PROBLEM DESCRIPTION: All lines at and after the one containing "You are a computer-use", up to the end of the listing below, are to be printed exactly, with the pictures omitted.

DATA UNDER STUDY:
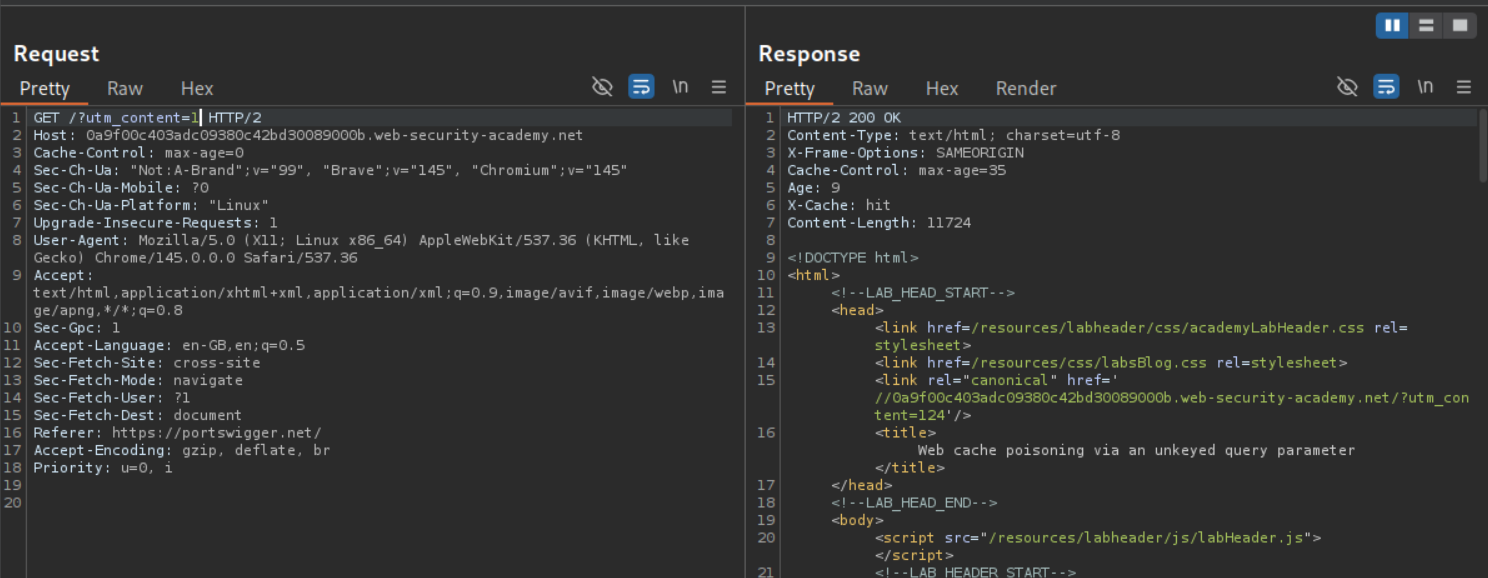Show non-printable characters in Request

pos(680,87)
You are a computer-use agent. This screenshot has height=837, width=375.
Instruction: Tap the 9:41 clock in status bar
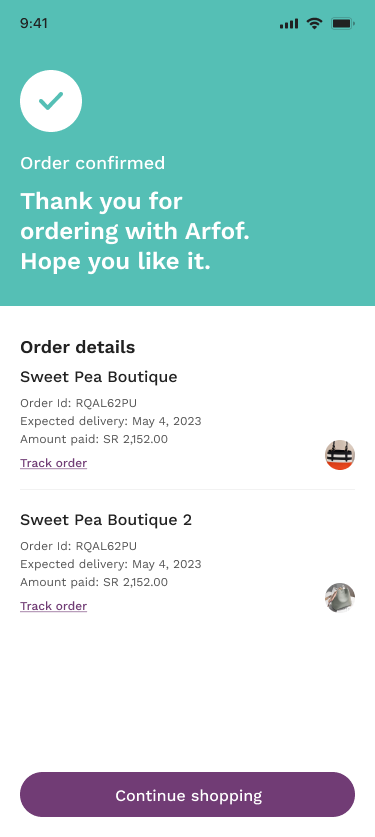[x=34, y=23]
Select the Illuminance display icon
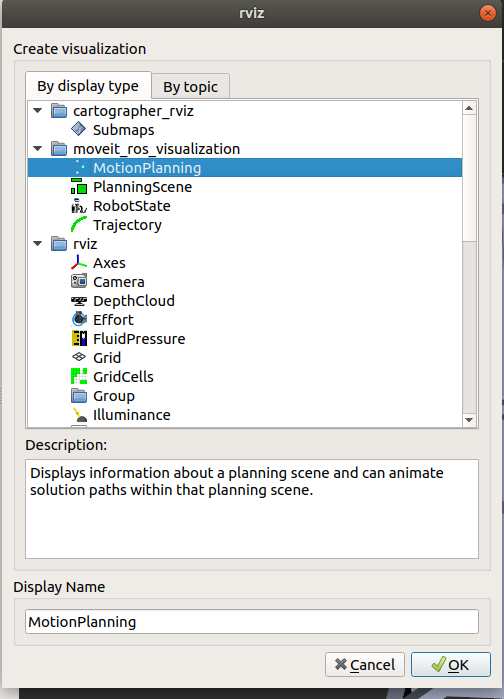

TASK RESULT:
You are a computer-use agent. This screenshot has height=837, width=375.
Instruction: Tap the 9:41 clock in status bar
[x=34, y=23]
Select the Illuminance display icon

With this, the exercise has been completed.